Much like a book is easier to navigate with a table of contents, so, too, does a business plan benefit from a clear roadmap. The first thing readers will see is the cover page, which should include the company logo or name, a contact person, its address and phone number and a nondisclosure statement. The statement indicates that anyone with access to the business plan agrees not to share the information inside with other people. After the cover page comes the table of contents and appendices, which also are known as supporting documents and are found in the back of the business plan.
The final opening section is the executive summary, which is an overview of the company, your plans for its success and the route to get there. This summary often is the first thing investors read, and it must be concise and well written, so plan to spend a lot of time perfecting it. You should also mention the current stage the company is in, what problems it solves in the marketplace and a brief discussion of its revenue and profit forecast.
The main section of the business plan will probably take the most time to compile, but it is vital for providing a deep dive into the proposed company and its many aspects. Here is the ideal breakdown of these categories:
- Background of company
- A brief history of the business
- A mission statement
- Company’s current status
- The concept behind the product or service
- Overview of the business objectives
- Analysis of the market
- Overall industry
- Specific segment of the market
- Sales forecast
- Major competitors
- Development of the product or service
- Research and development
- Propriety features
- Production process
- Quality assurance measures
- Backup plans
- Marketing strategies
- Survey results
- Profile of target customers
- Long-term marketing plan
- Backup plans
- Current position
- Accounts receivable and payable
- Break-even analysis
- Cost-control measures
- Financial projections
- Organizational structure
- Management qualifications and responsibilities
- Other personnel
- Directors and advisors
- Future personnel, both key and other
- Labor force predictions
- Business structure
- Current capitalization
- Future capitalization
- Exit strategies
- Royalty and licensing agreements
- Risk factors
- Unexpected market trends
- Cost overruns
- Falling short of sales projections
- Technological developments
- Other risks
This section should sum up the main factors discussed in the body of the business plan.
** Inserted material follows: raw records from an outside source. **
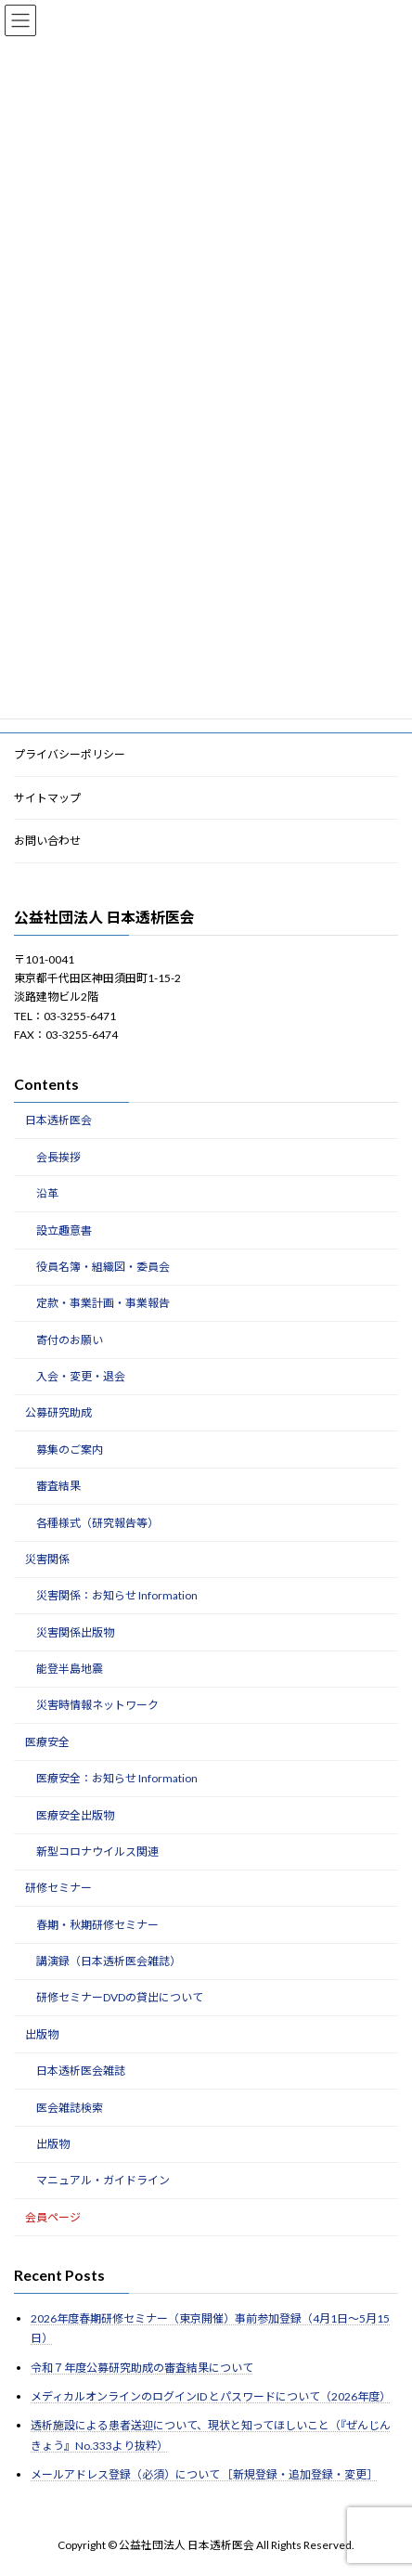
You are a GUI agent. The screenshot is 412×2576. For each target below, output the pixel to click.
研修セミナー (58, 1888)
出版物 (41, 2034)
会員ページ (53, 2217)
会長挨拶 (58, 1157)
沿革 (47, 1193)
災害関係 (47, 1559)
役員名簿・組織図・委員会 (103, 1267)
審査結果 (58, 1486)
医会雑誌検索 (69, 2108)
It should include a timeline for projected funding and developments, which should be realistic but forward-looking as well.
Finally, there are a number of supporting documents – mainly financial ones – that should be included in the back. This includes basics such as photos and descriptions of the products, a production flowchart, the market analysis, press releases, financial statements, a profit-and-loss statement, key contracts and any other paperwork that supports statements or predictions mentioned in the main part of the business plan.
Clearly, a business plan is an important collection of information that may be key to the success of the company. Writers should take care to ensure the document is well written and complete. They might even want to have an attorney review it before anyone else has access.